Trece, Thirteen

Tropical Reward:
I have gotten the hang of this thing. I have this hanging thing. It's plump, and it's full from the top to the bottom. It can't be squeezed by itself, nor can the owner touch it. I have it, but I only own one sixth of the whole. Torsion drives the property throttle, or I would only have one thirteenth. The Sunkist shares, with the navel in the center of the round top, tucked in on one side, moist, juicy, 'm proud to be a member of the solid equity. My piece is a corner of a tag from a bag of citrus.

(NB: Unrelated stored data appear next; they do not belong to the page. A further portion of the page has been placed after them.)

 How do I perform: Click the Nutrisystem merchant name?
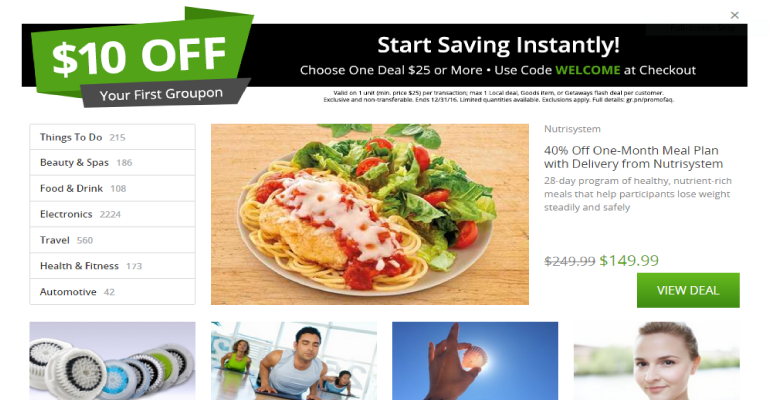[572, 129]
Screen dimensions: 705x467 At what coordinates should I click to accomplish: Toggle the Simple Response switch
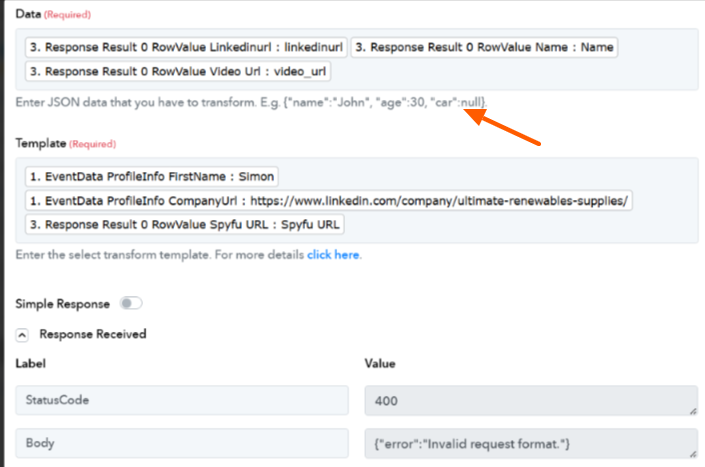tap(131, 303)
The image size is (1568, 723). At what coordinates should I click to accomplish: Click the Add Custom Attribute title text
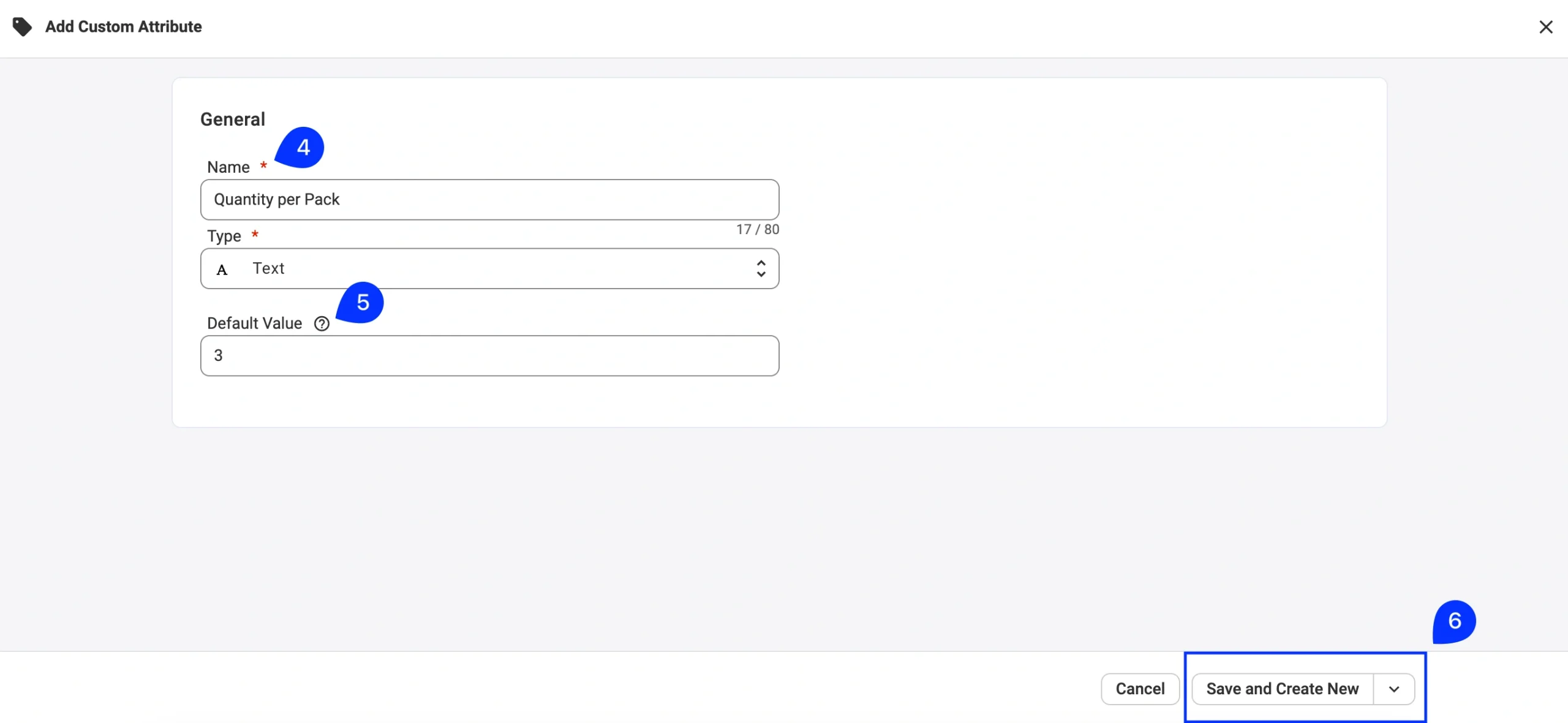coord(123,27)
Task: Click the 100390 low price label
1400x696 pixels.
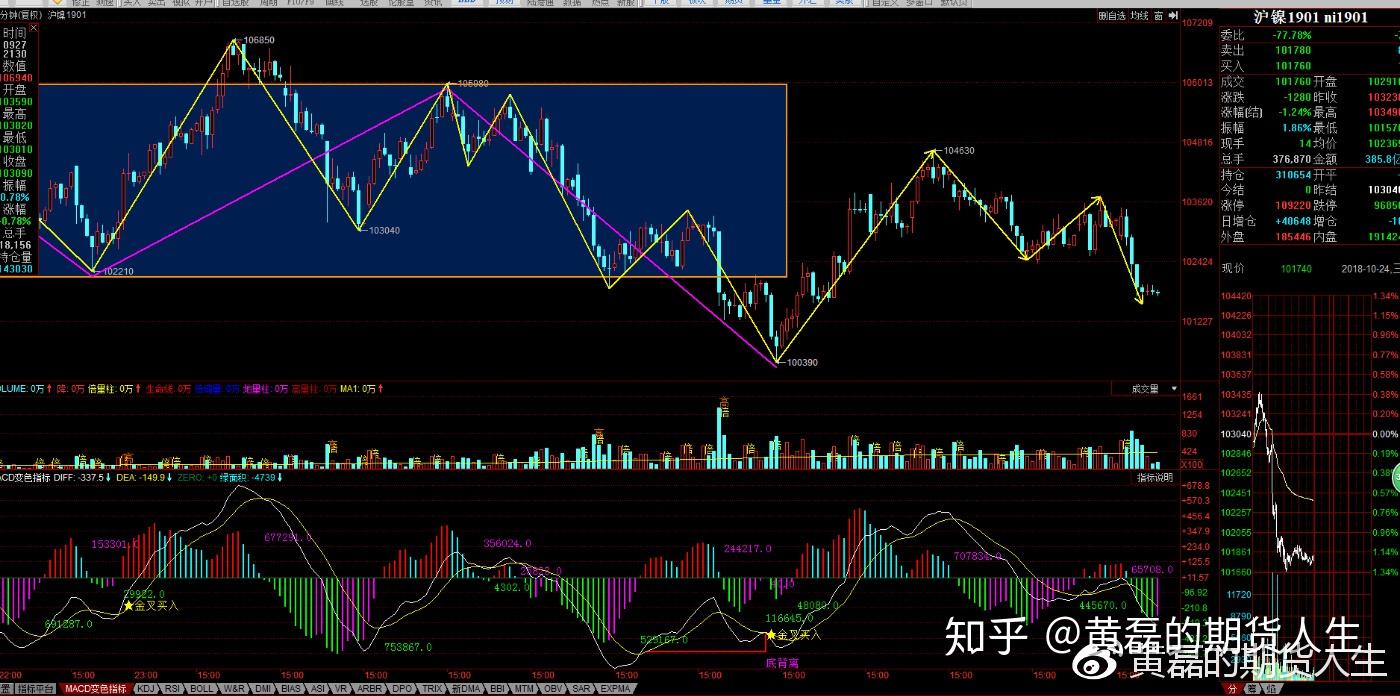Action: click(801, 363)

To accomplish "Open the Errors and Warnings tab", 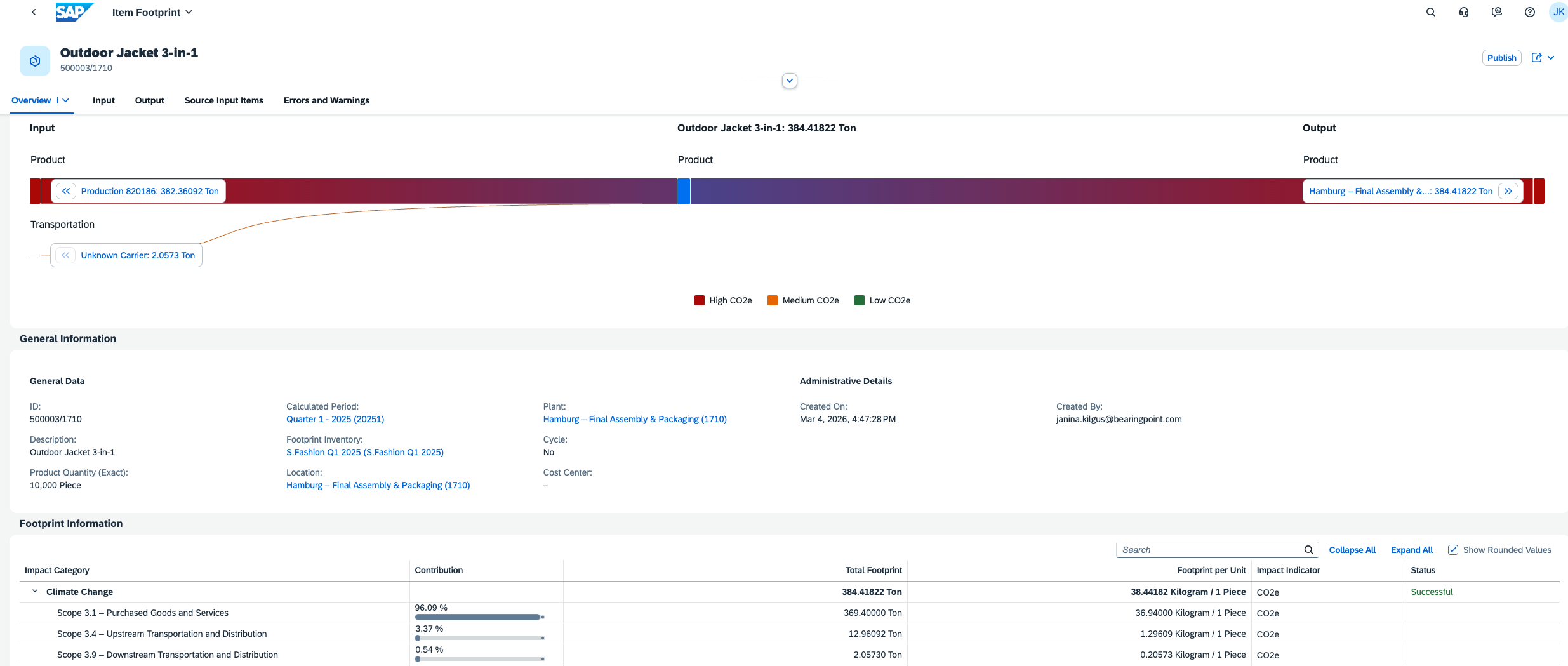I will pos(326,100).
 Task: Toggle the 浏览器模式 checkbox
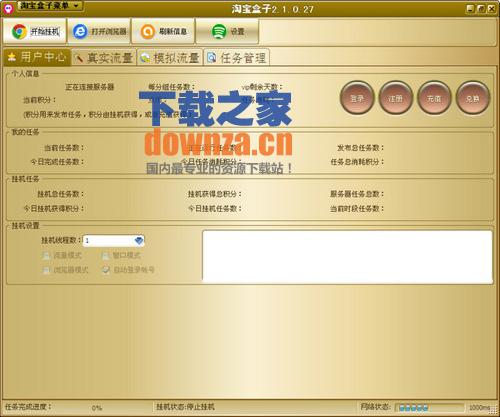click(x=46, y=270)

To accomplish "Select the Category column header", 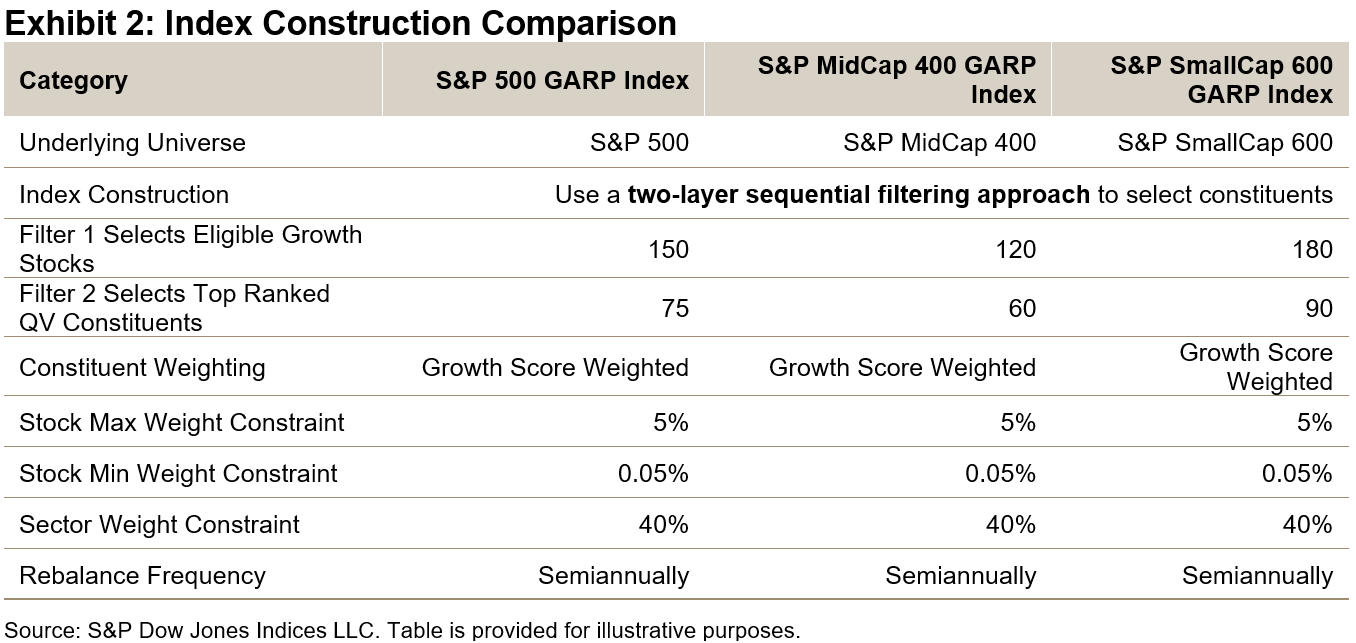I will 73,81.
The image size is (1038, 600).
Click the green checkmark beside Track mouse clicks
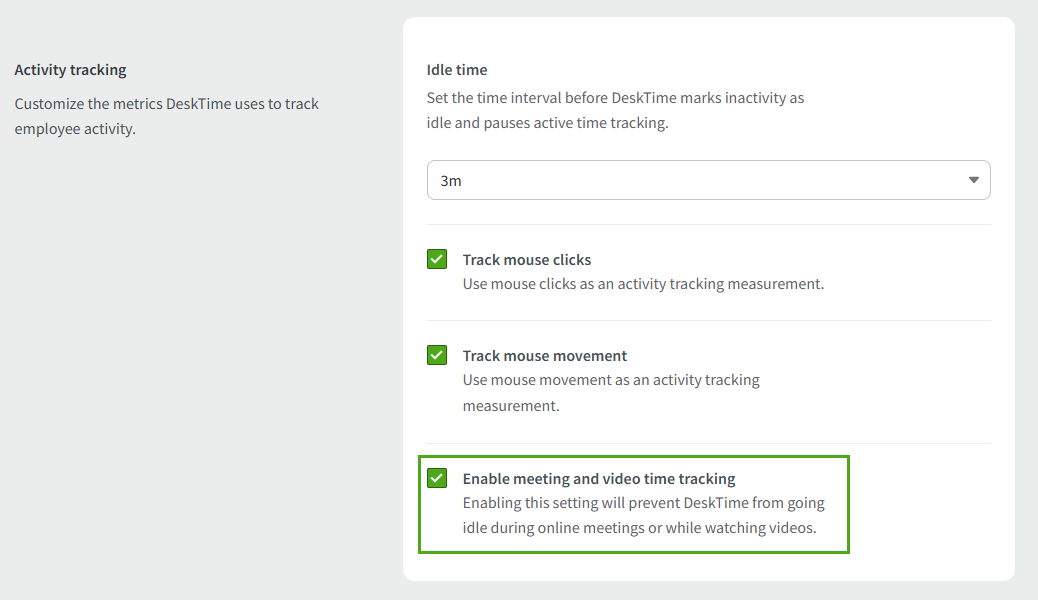point(437,258)
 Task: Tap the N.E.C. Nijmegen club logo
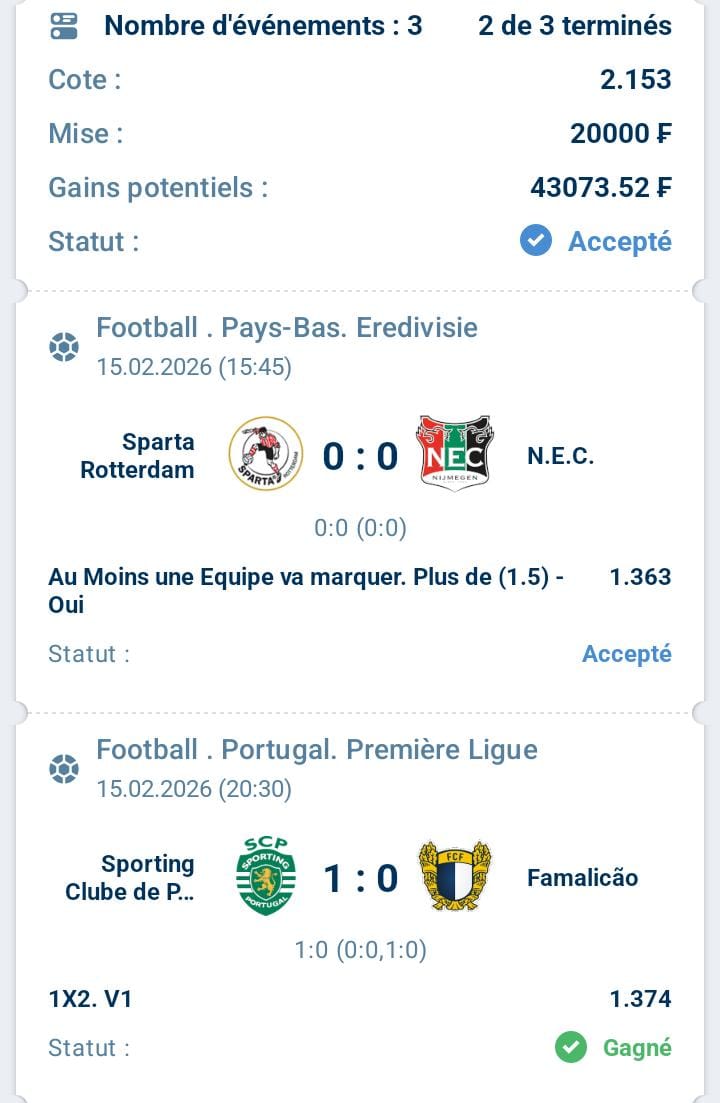click(x=455, y=454)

Everything else is just delectable.

"Fate chooses our relatives. We choose our friends." - Jacques Delillo

The audio tapes inside the two duffel bags spilled onto the coffee table and onto the floor. Hours after burying the enemy of salvalos beside the Piedraneles, Sr. Torres and Mr. Collins arrived in Odessa. The ruins of the exploded refinery always caught eyes, but the highway blended into the barren, dusty region with no accentuation at all. A thin film of oil on the surface of a puddle next to the gas pumps across the street at the service station reflected the spectrum like pituito-serous moisture under black light. Cold waves from a thirty-five year old Windsoar spread throughout the room with the assistance of a Honeybell. Trickles of sweat ran down the taut muscles and bones on their backs. The truck compressor deceased while neither thought of San Angelo.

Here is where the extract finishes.